Design and synthesis of novel cyclohexanecarboxamides with anticonvulsant effect by activating Nrf2-ARE pathway

This study investigated a series of novel cyclohexanecarboxamide derivatives 4a-e, 5a-e and 6a-e as anticonvulsant and neuroprotective agents. Compounds 4a-e, 5a-e, and 6a-e were synthesized starting from cyclohexanone and aniline derivatives and evaluated for their anticonvulsant effects using maximal electroshock (MES) and subcutaneous pentylenetetrazole (scPTZ) seizure models. The most potent compounds 4b, 5c, and 6d demonstrated 83.33 % protection in the scPTZ test, while compounds 5a and 6b showed 100 % protection in the MES test.

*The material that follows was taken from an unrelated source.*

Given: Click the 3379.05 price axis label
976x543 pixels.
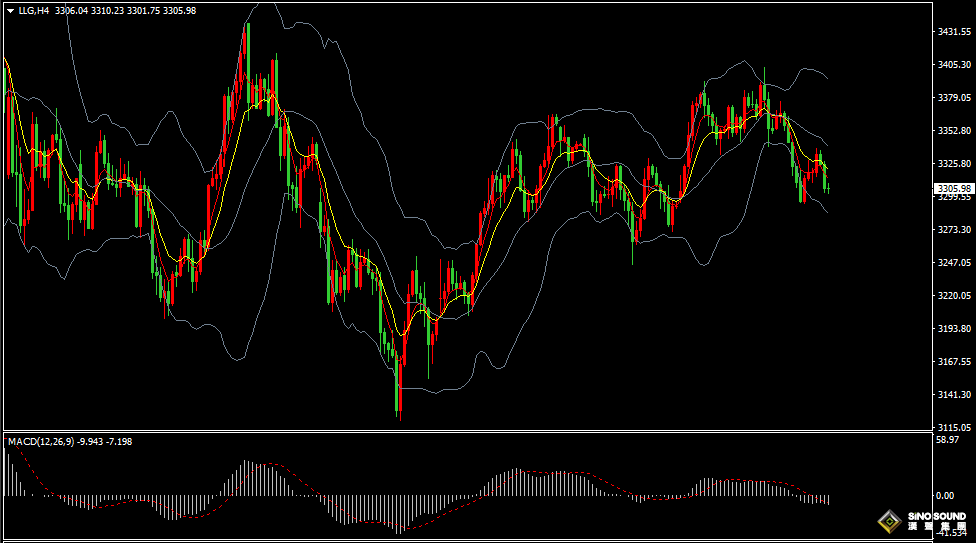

Further quantitative evaluation showed that compound 6d was the most active derivative in scPTZ test (ED₅₀ = 0.04 mmol/kg) and it was more potent than the two reference drugs phenobarbital and ethosuximide by 1.7 and 25.7-fold, respectively. Notably, all the compounds were free from neurotoxic side effects. Mechanistic studies indicated that the compounds 4b, 5c, and 6d exerted neuroprotective effects by modulating oxidative stress markers and activating the Nrf2/ARE pathway. Histopathological examination of brain of Animals treated with compounds 4b, 5c, or 6d corroborated the neuroprotective properties. Additionally, molecular docking study and dynamic simulations were also carried out to study the mechanism of Nrf2 activation by the most active compound 6d. These results spotlight the potential of these derivatives as promising candidates for further development as anti-epileptic and neuroprotective agents.

Anticonvulsants; Molecular dynamics; Molecular modeling; Neurotransmitters; Nrf2.